Американский историк Винсент Скалли назвал ее «наиболее значительным текстом, посвященным тому, как делать архитектуру, со времени выхода в 1923 г. книги Ле Корбюзье „К архитектуре"»54. Действительно, как Корбюзье сумел заложить основное концептуальное ядро того, что было отнесено к «новой архитектуре», «модернизму», так Вентури создал фундамент системы идей постмодернизма (или, точнее, тех достаточно разнообразных направлений, которые объединяются этим обобщающим термином). В книге Вентури протест против схематизации отражения жизни получил последовательное выражение и поддержан аргументацией, перерастающей в достаточно стройную, альтернативную идеологии модернизма, систему мысли. Вентури выступал за архитектуру, которая основывается не на порядке, навязанном жизни (строится ли он на евклидовой или неевклидовой геометрии — безразлично), а на сложности и противоречивости самой жизни.
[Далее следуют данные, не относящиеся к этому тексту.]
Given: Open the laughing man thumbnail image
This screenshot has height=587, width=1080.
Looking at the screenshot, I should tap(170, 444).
Он призывал добиваться целостности, не отсекая живые ветви, не исключая элементы реальности, а обобщая их, приводя к сложному и многогранному единству.
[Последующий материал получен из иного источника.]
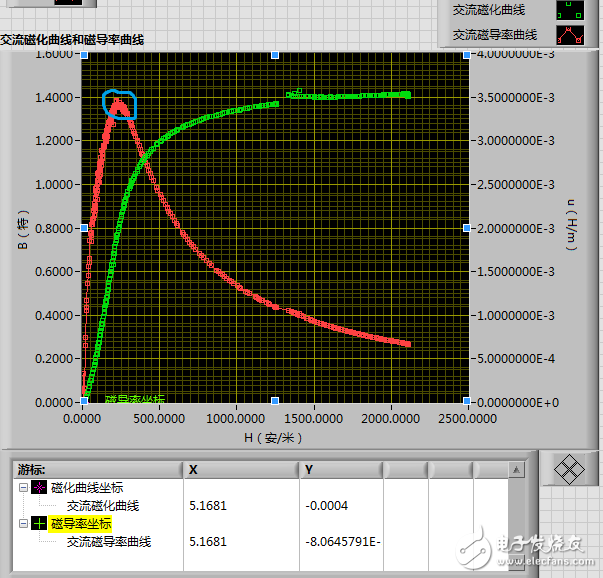The image size is (603, 578).
Task: Click the Y-axis label 1.4000 on left scale
Action: coord(54,98)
Составной частью концепции Вентури стало принципиально новое представление об архитектурном пространстве. Если у Ги- диона и Дзеви оно предстает как часть однородной непрерывности, дисциплинированная материальными элементами в соответствии с геометрической моделью, то у Вентури оно — «трудный порядок», позволяющий ввести новые жизненные процессы в сложившийся контекст; оно неотделимо от окружающей среды и в то же время является развитием этой среды, изменяя своим существованием всю систему, как и наше восприятие этой системы. Пространственная связность по Вентури не предполагает аморфного растекания пространства. «Основное назначение интерьеров зданий скорее заключается в том, чтобы ограничивать пространство, а не направлять его, и отделять внутреннее пространство от наружного… Функция дома — защищать и обеспечивать интимность, психологическую, так же, как и физическую», — писал он55. При этом внутреннее пространство должно быть противоречивым, основан ным на контрапунктных сочетаниях. «Действенная архитектура несет многоплановость значений и комбинаций фокусных точек: ее пространства и ее элементы могут восприниматься и будут работать в нескольких направлениях одновременно»56. Здесь представление о пространстве сближается с концепцией К. Левина и представлением о сложном поле, образованном взаимодействием многих полюсов.
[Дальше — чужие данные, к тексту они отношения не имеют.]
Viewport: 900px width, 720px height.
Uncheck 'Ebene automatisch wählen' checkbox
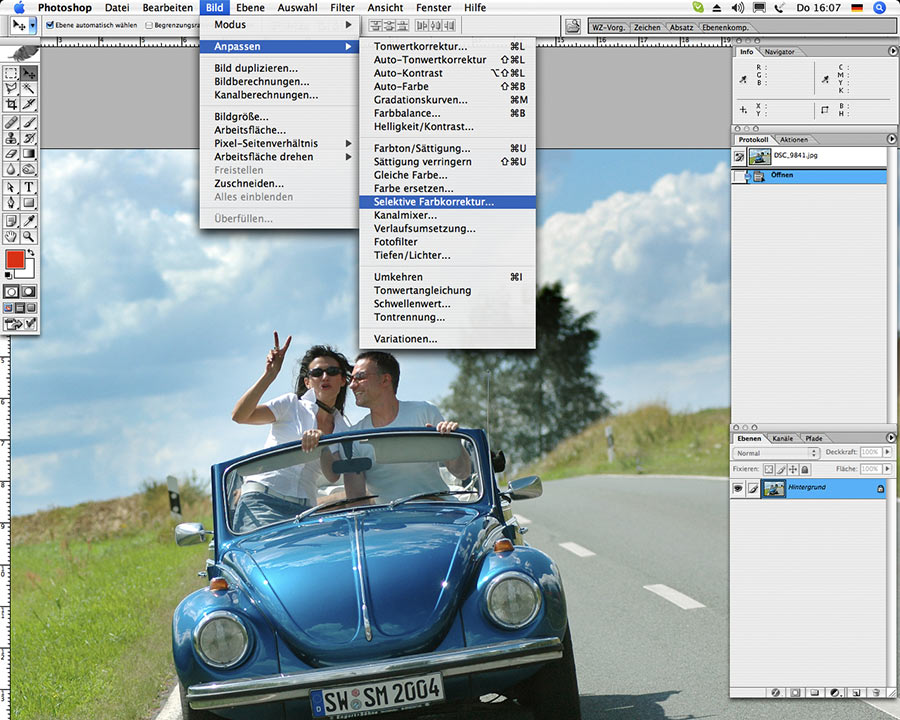[50, 26]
Концепция «сложности и противоречий», как-то сразу получившая признание, сняла привычные «табу» рационализма. Концептуальные блоки, ранее наработанные как в самой архитектуре, так и в смежных дисциплинах, включались в новую систему профессиональной идеологии. «Контекстуальность» стала ключевым понятием, определившим подходы к архитектурному пространству как в новых теоретических концепциях, так и в практике архитектуры. «Постмодернистское» определение архитектурного пространства одним из первых дал норвежский архитектор и архитектуровед Кристиан Нурберг-Шульц в книге «Бытие, пространство и архитектура» (1971). Оно может показаться открыто эклектичным, так как возникает в мозаике цитат, связанных авторским текстом, но последовательность целого не вызывает сомнений, а цитаты в его контексте обретают новые слои значений. Книгу можно считать ранним опытом постмодернистского научного текста, отягощенного компьютеризованной эрудицией; очевидны в нем не только новые позиции, но и свой стиль мышления.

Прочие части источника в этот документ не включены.